[Given data]
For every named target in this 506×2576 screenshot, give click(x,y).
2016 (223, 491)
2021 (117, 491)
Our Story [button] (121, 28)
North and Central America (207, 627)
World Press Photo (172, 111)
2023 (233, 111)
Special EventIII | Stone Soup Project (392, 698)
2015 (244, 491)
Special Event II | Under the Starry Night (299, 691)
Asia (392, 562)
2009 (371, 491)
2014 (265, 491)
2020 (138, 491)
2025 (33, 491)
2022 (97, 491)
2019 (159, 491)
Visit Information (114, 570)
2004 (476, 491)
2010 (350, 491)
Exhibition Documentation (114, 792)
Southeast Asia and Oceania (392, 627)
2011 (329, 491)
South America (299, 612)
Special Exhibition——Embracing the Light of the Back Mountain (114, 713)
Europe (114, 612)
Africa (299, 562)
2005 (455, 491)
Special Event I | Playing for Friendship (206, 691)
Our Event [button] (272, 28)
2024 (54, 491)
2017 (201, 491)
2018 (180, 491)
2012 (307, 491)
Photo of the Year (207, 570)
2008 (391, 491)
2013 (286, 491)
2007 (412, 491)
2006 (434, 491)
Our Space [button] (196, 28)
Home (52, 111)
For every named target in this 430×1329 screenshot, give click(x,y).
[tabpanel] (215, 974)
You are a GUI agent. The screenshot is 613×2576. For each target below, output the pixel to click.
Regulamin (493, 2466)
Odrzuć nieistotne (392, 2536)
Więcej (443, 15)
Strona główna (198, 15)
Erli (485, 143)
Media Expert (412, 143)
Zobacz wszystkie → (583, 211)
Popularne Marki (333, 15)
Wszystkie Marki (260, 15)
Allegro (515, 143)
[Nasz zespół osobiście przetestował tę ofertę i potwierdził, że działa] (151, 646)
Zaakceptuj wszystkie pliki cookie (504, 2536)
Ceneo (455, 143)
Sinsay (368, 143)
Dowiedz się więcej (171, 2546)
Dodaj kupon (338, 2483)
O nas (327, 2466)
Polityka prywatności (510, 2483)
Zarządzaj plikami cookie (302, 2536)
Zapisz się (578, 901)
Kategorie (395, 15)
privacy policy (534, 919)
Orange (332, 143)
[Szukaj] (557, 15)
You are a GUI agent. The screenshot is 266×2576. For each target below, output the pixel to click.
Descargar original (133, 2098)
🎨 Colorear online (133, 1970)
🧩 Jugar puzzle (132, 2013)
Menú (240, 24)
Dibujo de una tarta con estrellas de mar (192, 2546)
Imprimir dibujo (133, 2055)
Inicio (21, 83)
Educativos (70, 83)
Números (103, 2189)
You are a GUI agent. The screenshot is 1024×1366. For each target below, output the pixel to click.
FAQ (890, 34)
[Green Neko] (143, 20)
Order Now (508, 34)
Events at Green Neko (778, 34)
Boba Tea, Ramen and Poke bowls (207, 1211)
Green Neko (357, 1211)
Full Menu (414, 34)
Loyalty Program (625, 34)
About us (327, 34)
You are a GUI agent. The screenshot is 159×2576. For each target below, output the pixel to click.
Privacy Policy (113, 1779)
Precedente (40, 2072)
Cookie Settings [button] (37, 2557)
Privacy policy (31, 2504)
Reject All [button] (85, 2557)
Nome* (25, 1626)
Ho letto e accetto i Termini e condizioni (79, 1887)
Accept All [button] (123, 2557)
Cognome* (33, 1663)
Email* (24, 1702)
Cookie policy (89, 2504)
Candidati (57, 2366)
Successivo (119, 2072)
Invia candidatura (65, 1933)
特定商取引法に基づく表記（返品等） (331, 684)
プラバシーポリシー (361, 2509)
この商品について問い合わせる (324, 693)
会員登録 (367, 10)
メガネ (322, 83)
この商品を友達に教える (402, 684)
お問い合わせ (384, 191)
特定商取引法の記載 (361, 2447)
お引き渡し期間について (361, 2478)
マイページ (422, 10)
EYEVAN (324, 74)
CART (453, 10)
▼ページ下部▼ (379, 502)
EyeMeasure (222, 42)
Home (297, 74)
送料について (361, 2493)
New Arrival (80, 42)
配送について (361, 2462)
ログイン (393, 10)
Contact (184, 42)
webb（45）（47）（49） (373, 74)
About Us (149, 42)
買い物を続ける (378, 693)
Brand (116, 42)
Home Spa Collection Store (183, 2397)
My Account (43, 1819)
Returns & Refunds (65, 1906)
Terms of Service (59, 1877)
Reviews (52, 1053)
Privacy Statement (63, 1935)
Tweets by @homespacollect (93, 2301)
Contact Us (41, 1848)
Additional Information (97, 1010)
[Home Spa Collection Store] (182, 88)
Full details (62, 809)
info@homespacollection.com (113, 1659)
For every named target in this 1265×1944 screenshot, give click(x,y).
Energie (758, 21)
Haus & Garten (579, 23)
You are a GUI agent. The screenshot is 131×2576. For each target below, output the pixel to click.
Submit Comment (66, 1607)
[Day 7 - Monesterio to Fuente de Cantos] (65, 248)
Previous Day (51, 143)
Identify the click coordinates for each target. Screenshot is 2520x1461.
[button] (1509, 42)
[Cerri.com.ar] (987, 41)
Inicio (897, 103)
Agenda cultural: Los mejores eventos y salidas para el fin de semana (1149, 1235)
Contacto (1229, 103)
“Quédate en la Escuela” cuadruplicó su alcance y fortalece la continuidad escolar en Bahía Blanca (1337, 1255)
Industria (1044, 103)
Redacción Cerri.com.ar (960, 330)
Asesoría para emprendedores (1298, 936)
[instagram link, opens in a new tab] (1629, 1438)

[Exercise goal]
Above are the entries. Copy exactly the part that opens with the line containing "Nome* (25, 1626)" and closes with the line containing "[button] (1509, 42)", and no more.

[Expected output]
Nome* (25, 1626)
Ho letto e accetto i Termini e condizioni (79, 1887)
Accept All [button] (123, 2557)
Cognome* (33, 1663)
Email* (24, 1702)
Cookie policy (89, 2504)
Candidati (57, 2366)
Successivo (119, 2072)
Invia candidatura (65, 1933)
特定商取引法に基づく表記（返品等） (331, 684)
プラバシーポリシー (361, 2509)
この商品について問い合わせる (324, 693)
会員登録 (367, 10)
メガネ (322, 83)
この商品を友達に教える (402, 684)
お問い合わせ (384, 191)
特定商取引法の記載 (361, 2447)
お引き渡し期間について (361, 2478)
マイページ (422, 10)
EYEVAN (324, 74)
CART (453, 10)
▼ページ下部▼ (379, 502)
EyeMeasure (222, 42)
Home (297, 74)
送料について (361, 2493)
New Arrival (80, 42)
配送について (361, 2462)
ログイン (393, 10)
Contact (184, 42)
webb（45）（47）（49） (373, 74)
About Us (149, 42)
買い物を続ける (378, 693)
Brand (116, 42)
Home Spa Collection Store (183, 2397)
My Account (43, 1819)
Returns & Refunds (65, 1906)
Terms of Service (59, 1877)
Reviews (52, 1053)
Privacy Statement (63, 1935)
Tweets by @homespacollect (93, 2301)
Contact Us (41, 1848)
Additional Information (97, 1010)
[Home Spa Collection Store] (182, 88)
Full details (62, 809)
info@homespacollection.com (113, 1659)
For every named target in this 1265×1944 screenshot, give click(x,y).
Energie (758, 21)
Haus & Garten (579, 23)
You are a GUI agent. The screenshot is 131×2576. For each target below, output the pixel to click.
Submit Comment (66, 1607)
[Day 7 - Monesterio to Fuente de Cantos] (65, 248)
Previous Day (51, 143)
Identify the click coordinates for each target. Screenshot is 2520x1461.
[button] (1509, 42)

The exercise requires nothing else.